▸ **Task prompt**: Copy the lines of the records below verbatim, starting at the line that contains "Viewport: 1164px width, 600px" and ending at the end of the records, with both ends included.

Click-target data
· · · · · · ·
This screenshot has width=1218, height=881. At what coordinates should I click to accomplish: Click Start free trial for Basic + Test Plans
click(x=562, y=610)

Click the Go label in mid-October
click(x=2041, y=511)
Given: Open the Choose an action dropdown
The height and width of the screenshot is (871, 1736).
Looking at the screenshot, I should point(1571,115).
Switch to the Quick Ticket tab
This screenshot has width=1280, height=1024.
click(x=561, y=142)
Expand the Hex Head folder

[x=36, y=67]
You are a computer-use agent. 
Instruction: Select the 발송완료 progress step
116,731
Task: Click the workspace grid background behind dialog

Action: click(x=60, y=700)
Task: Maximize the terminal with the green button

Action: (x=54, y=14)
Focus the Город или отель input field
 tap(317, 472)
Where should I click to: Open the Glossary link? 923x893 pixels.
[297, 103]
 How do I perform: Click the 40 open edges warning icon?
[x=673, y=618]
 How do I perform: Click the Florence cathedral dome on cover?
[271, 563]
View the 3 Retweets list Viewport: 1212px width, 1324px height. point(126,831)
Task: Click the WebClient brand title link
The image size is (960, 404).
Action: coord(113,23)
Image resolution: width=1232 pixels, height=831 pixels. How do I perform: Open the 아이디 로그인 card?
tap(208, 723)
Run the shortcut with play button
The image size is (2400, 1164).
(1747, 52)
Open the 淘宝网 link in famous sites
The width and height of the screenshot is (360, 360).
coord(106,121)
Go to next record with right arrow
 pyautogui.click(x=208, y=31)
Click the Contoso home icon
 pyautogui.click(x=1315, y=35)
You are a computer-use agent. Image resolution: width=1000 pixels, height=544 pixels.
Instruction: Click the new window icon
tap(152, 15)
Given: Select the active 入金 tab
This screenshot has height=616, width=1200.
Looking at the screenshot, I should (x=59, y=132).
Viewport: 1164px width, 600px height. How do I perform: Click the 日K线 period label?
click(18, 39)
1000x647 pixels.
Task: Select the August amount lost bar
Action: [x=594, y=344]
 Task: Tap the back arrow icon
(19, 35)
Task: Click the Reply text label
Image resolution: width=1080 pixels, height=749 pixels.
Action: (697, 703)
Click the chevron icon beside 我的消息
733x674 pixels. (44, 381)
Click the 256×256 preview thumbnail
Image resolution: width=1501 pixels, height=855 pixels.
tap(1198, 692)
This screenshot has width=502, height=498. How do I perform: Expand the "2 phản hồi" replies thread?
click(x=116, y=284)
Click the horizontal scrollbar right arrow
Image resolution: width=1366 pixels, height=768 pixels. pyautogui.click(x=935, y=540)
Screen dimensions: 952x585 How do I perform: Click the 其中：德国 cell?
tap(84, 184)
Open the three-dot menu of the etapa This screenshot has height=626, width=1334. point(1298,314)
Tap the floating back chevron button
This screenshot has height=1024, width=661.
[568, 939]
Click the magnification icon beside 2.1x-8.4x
· · · · · · ·
▸ **Solved exercise**:
Viewport: 1164px width, 600px height. How do I perform: Click the 日K线 period label?
click(18, 39)
1000x647 pixels.
Task: Select the August amount lost bar
Action: [x=594, y=344]
 Task: Tap the back arrow icon
(19, 35)
Task: Click the Reply text label
Image resolution: width=1080 pixels, height=749 pixels.
Action: (697, 703)
Click the chevron icon beside 我的消息
733x674 pixels. (44, 381)
Click the 256×256 preview thumbnail
Image resolution: width=1501 pixels, height=855 pixels.
tap(1198, 692)
This screenshot has width=502, height=498. How do I perform: Expand the "2 phản hồi" replies thread?
click(x=116, y=284)
Click the horizontal scrollbar right arrow
Image resolution: width=1366 pixels, height=768 pixels. pyautogui.click(x=935, y=540)
Screen dimensions: 952x585 How do I perform: Click the 其中：德国 cell?
tap(84, 184)
Open the three-dot menu of the etapa This screenshot has height=626, width=1334. point(1298,314)
Tap the floating back chevron button
This screenshot has height=1024, width=661.
[568, 939]
Click the magnification icon beside 2.1x-8.4x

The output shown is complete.